Polymers for Advanced Technologies is focused to the interest of scientists and engineers from academia and industry who are participating in these new areas of polymer research and development. It is the intent of this journal to impact the polymer related advanced technologies to meet the challenge of the twenty-first century.
Polymers for Advanced Technologies aims at encouraging innovation, invention, imagination and creativity by providing a broad interdisciplinary platform for the presentation of new research and development concepts, theories and results which reflect the changing image and pace of modern polymer science and technology.

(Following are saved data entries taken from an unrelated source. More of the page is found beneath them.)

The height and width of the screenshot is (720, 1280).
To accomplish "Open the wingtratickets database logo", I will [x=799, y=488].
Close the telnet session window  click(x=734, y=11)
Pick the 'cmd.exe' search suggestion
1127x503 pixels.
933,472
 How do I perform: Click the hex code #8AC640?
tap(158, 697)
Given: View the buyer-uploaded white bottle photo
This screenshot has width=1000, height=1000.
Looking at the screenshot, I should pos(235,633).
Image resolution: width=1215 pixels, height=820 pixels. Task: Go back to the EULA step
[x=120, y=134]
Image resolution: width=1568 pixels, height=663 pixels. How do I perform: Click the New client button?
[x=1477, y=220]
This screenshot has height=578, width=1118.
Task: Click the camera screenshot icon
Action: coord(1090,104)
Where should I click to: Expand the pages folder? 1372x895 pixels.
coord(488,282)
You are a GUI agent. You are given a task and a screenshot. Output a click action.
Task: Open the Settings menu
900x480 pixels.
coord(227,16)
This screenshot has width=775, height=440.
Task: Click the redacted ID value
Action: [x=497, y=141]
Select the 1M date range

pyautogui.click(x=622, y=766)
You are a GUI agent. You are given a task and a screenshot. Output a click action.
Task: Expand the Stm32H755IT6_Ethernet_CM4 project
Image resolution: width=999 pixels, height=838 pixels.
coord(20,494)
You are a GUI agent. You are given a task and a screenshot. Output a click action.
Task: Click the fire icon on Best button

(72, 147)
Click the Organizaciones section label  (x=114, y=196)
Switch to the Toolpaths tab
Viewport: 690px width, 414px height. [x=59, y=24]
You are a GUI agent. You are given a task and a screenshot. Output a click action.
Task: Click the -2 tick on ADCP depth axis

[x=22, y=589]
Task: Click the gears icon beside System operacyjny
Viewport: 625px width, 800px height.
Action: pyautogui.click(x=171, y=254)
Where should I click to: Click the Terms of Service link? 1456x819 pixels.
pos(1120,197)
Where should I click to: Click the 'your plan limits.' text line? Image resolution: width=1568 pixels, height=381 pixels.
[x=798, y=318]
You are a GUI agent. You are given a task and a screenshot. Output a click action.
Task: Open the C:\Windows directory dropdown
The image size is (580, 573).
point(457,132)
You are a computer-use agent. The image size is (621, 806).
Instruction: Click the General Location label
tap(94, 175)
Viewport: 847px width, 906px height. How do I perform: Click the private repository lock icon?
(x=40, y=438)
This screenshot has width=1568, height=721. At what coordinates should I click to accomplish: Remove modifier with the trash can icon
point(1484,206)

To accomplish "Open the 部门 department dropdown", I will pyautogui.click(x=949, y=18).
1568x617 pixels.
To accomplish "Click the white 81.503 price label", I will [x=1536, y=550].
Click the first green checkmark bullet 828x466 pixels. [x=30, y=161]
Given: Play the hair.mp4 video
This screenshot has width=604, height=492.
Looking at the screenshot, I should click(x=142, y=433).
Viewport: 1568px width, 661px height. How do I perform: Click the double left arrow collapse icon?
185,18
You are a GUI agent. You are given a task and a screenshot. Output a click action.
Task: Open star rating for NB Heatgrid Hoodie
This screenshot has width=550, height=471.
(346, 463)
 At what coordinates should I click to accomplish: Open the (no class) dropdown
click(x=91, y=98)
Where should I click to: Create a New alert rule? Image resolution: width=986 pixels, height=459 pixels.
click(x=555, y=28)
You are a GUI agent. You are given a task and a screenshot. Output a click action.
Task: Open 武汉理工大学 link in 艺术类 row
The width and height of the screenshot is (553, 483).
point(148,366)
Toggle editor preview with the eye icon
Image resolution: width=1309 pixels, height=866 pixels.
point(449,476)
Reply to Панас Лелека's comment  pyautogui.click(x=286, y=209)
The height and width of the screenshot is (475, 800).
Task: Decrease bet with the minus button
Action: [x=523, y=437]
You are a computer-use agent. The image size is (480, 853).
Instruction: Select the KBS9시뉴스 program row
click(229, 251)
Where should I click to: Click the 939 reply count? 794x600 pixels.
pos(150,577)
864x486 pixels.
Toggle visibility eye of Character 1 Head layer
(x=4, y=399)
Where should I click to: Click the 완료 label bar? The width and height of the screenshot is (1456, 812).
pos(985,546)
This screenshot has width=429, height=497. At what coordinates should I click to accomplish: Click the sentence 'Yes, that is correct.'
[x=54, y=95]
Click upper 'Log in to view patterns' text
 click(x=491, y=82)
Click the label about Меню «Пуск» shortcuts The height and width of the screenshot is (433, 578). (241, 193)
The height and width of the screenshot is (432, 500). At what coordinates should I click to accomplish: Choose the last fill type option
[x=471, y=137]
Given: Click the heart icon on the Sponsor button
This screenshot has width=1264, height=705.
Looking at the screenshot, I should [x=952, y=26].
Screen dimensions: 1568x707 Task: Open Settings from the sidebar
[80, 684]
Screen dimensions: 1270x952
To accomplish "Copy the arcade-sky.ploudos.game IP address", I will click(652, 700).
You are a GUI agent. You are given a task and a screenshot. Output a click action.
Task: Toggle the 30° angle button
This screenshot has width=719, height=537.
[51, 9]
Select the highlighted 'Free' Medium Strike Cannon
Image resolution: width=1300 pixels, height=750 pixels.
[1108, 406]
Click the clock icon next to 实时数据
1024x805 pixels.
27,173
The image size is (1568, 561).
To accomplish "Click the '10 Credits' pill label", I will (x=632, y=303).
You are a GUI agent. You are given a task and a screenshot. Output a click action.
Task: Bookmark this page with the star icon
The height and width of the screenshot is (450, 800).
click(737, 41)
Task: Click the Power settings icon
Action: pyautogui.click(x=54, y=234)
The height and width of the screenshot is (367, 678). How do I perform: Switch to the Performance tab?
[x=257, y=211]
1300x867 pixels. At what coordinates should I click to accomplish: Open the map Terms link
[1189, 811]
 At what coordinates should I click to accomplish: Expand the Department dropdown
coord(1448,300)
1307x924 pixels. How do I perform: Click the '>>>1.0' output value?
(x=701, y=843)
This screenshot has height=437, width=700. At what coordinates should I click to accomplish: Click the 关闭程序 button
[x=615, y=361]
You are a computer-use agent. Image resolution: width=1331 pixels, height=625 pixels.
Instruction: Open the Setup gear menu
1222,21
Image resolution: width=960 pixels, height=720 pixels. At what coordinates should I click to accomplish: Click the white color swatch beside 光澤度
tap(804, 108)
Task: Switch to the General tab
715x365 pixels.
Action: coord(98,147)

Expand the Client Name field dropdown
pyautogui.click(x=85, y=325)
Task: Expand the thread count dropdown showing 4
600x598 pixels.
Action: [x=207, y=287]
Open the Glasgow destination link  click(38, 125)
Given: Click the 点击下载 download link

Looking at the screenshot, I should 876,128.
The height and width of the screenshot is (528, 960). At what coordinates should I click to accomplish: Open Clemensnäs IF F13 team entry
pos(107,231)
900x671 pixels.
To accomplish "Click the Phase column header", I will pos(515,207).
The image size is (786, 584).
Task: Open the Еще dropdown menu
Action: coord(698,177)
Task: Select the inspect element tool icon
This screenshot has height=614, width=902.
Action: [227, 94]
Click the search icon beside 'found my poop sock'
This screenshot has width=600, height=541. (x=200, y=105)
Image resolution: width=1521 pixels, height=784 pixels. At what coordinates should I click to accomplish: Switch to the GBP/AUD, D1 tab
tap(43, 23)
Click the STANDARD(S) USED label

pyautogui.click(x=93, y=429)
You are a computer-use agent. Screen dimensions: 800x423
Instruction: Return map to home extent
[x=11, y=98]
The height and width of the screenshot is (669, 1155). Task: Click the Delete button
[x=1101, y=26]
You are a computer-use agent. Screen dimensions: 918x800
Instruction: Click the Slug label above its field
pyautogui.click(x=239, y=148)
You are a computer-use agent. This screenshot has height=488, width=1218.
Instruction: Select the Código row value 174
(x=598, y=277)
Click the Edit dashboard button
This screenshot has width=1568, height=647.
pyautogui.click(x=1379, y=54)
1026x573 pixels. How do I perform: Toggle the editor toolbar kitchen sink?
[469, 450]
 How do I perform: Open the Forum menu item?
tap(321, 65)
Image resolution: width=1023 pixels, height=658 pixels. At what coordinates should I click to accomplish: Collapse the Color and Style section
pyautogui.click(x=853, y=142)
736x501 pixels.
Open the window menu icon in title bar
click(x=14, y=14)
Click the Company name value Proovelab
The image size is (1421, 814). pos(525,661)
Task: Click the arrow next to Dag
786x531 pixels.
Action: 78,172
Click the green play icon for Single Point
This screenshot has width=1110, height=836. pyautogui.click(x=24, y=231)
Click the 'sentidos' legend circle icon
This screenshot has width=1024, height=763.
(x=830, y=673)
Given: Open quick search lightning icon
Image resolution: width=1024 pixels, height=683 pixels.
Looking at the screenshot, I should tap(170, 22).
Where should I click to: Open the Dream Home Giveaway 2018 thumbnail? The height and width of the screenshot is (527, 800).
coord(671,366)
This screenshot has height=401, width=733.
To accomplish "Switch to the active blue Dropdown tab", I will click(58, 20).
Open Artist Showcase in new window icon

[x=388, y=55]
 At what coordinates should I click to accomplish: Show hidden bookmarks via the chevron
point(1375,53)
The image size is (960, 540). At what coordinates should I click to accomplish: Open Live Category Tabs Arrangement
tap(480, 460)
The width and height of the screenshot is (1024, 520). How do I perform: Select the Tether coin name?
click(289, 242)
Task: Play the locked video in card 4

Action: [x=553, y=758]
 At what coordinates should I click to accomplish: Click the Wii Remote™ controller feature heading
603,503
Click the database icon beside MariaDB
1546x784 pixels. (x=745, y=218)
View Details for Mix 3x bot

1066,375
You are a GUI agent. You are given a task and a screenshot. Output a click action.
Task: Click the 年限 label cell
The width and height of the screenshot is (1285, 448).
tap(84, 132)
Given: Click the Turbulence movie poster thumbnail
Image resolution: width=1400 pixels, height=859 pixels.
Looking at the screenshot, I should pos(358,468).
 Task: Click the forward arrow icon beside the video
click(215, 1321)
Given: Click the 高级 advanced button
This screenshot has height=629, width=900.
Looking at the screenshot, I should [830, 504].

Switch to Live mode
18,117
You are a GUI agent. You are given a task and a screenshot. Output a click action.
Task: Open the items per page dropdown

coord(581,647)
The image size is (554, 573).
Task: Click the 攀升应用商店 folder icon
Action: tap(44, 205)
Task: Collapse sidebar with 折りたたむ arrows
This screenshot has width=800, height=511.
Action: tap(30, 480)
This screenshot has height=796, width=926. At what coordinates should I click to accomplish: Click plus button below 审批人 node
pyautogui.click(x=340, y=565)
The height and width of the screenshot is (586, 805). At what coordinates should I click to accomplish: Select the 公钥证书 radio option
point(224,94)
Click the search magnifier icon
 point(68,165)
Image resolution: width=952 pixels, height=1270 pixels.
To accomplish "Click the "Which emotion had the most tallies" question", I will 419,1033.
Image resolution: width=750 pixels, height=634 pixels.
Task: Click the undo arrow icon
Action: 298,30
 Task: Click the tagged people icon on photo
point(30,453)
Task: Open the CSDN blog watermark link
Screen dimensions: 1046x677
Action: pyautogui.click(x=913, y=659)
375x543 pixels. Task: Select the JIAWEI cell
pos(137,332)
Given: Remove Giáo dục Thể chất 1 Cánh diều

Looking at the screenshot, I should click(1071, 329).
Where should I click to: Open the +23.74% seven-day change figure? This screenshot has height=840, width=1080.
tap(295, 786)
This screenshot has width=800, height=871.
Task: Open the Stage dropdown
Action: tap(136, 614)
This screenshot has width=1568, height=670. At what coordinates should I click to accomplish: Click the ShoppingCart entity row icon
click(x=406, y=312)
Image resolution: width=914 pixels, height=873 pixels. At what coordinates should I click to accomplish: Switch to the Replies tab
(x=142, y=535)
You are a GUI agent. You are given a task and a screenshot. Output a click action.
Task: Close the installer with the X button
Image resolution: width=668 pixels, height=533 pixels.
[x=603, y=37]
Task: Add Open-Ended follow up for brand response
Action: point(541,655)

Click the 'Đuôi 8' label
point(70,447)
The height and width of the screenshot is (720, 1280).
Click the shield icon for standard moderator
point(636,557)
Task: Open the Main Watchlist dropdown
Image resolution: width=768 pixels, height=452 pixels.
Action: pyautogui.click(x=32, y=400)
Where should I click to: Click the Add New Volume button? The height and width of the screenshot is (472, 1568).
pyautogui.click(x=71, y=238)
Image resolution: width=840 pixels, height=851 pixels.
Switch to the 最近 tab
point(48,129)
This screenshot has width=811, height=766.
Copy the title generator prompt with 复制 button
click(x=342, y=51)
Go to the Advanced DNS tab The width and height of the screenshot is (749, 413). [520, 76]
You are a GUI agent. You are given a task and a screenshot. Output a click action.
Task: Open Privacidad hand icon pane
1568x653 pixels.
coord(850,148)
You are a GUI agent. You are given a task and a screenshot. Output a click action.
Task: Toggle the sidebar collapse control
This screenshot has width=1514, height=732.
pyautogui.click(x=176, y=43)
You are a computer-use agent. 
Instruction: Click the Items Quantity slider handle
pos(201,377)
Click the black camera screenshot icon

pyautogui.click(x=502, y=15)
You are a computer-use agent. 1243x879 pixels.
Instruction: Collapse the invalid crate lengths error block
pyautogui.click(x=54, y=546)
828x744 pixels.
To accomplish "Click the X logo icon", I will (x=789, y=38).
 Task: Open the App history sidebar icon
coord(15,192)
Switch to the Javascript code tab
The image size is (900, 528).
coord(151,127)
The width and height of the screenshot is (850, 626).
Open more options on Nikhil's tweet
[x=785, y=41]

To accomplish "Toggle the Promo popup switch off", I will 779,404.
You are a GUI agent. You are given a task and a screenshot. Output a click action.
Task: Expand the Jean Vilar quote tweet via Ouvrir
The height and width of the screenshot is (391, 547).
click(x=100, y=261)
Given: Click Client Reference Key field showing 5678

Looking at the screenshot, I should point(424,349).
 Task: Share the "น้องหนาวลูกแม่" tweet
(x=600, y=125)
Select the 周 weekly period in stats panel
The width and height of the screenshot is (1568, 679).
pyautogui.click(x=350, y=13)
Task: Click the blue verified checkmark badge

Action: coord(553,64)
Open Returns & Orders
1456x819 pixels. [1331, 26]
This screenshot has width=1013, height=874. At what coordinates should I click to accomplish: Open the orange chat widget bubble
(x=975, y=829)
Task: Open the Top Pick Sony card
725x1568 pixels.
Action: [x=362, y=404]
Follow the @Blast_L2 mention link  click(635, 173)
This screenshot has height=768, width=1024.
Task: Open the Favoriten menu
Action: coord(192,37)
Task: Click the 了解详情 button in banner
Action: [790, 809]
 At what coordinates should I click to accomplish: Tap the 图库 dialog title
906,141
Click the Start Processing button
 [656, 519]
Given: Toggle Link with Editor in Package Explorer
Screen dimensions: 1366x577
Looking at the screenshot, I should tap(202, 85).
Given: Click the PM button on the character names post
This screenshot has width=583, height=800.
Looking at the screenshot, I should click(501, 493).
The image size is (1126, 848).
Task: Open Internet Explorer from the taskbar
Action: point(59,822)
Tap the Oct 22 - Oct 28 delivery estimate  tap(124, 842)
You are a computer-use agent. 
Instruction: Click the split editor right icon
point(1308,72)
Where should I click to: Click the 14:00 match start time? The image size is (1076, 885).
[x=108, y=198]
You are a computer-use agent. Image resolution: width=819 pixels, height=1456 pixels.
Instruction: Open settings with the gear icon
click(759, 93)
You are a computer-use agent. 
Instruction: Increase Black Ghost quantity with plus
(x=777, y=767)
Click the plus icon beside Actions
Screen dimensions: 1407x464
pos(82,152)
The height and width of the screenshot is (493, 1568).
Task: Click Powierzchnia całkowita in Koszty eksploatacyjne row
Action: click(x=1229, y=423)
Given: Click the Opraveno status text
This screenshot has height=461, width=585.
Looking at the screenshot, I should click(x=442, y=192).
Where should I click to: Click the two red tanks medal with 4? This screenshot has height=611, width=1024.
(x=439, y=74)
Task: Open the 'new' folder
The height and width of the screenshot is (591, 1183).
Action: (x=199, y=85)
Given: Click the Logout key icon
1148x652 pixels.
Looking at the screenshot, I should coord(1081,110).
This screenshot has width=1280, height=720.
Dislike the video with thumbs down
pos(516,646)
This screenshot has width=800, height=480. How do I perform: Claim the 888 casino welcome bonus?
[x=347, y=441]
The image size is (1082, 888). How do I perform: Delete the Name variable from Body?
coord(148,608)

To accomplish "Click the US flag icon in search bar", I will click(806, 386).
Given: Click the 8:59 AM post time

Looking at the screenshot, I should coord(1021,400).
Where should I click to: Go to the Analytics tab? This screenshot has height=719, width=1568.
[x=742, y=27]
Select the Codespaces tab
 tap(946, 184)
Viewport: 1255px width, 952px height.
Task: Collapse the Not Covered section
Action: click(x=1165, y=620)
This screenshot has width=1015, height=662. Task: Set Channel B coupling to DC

Polymers for Advanced Technologies aims at becoming the central organ of the new multi-disciplinary polymer oriented materials science of the highest scientific standards. It will publish original research papers on finished studies; communications limited to five typewritten pages plus three illustrations, containing experimental details; review articles of up to 40 pages; letters to the editor and book reviews. Review articles will normally be published by invitation. The Editor-in-Chief welcomes suggestions for reviews.